Texto proporcionado:

Por: Santiago Rosa
Era comienzo de 2011 y la situación en Egipto no era muy estable que digamos. Por esos días, la dictadura de casi 30 años de Hosni Mubarak se veía amenazada por las continuas protestas y movimientos de los civiles.
Yo, todavía joven e inexperto, me aventuré a cruzar el mar desde Grecia a Egipto, desviándome de mi Eurotrip y vencido por la curiosidad de conocer las pirámides, templos y la cultura de este país tan rico. Desconocía totalmente la situación política del país.
Pasé mis primeros 5 días en El Cairo, donde raramente vi protestas o actividad inusual. Pude conocer las pirámides, los mercados, los museos con total tranquilidad. La gente que conocí fue de las más receptivas que he visto en todos mis viajes. Mis planes no eran muy claros; solo sabía que iría en tren a Alejandría a pasar 1 día, y luego tendría que ponerme a buscar mi próximo destino.
Luego de un día en esta mítica ciudad, me dispuse a cenar en el área común de mi alojamiento (un híbrido entre hostel y hotel) donde me puse a conversar con 2 viajeros de Canadá y Estados Unidos. Esa misma noche se dirigían a Siwa, un oasis en el extremo oeste del país, lleno de historias sobre Alejandro Magno, Nazis y mucho más. No tardaron mucho en convencerme de tomar mi mochila y dirigirme junto a ellos esa misma noche a este lugar desconocido por mí hasta ahora.

Información proporcionada:
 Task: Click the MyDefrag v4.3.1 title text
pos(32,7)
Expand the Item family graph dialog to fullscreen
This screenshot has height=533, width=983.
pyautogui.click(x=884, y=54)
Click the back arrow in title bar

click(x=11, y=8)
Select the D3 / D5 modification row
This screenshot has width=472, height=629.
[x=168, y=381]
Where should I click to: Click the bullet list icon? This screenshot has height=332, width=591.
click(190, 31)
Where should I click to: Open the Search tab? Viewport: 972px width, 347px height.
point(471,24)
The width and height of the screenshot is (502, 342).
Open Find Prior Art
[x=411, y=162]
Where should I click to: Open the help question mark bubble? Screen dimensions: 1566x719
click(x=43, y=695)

Tarea solicitada:
Prosiga el relato sobre el viaje a Egipto a comienzos de 2011 a partir de su última oración.

Respuesta:
Siwa nos ofreció experiencias increíbles, no solo por la belleza de su gente y su vastedad, si no porque éramos los únicos turistas en ese momento. Los días transcurrieron comiendo deliciosos dátiles, aceitunas y andando por toda su extensión con nuestras bicicletas alquiladas.
Pero al final de nuestra estadía comenzamos a oir las noticias que llegaban de El Cairo sobre extranjeros siendo deportados debido a la frágil situación política y social del país.
Con miedo a que nuestro viaje, nuestro sueño sea abruptamente interrumpido, tomamos un ómnibus hasta la capital ya con otro pasaje para ese mismo día, horas después, hacia la península de Sinaí. Específicamente a la ciudad de Dahab.
Dahab parecía estar viviendo otra realidad, alejada de la ciudad más importante, todo el mundo continuaba con un espíritu relajado, practicando buceo, nadando entre corales en el ameno clima de invierno. Aprovechamos para parar allí unos 10 días hasta ver cómo evolucionaba la situación. Pero solo empeoró. Cada vez se sentía más la presión en los locales, había más controles militares y más estrictos y se escuchaban historias de viajeros siendo deportados a toda hora.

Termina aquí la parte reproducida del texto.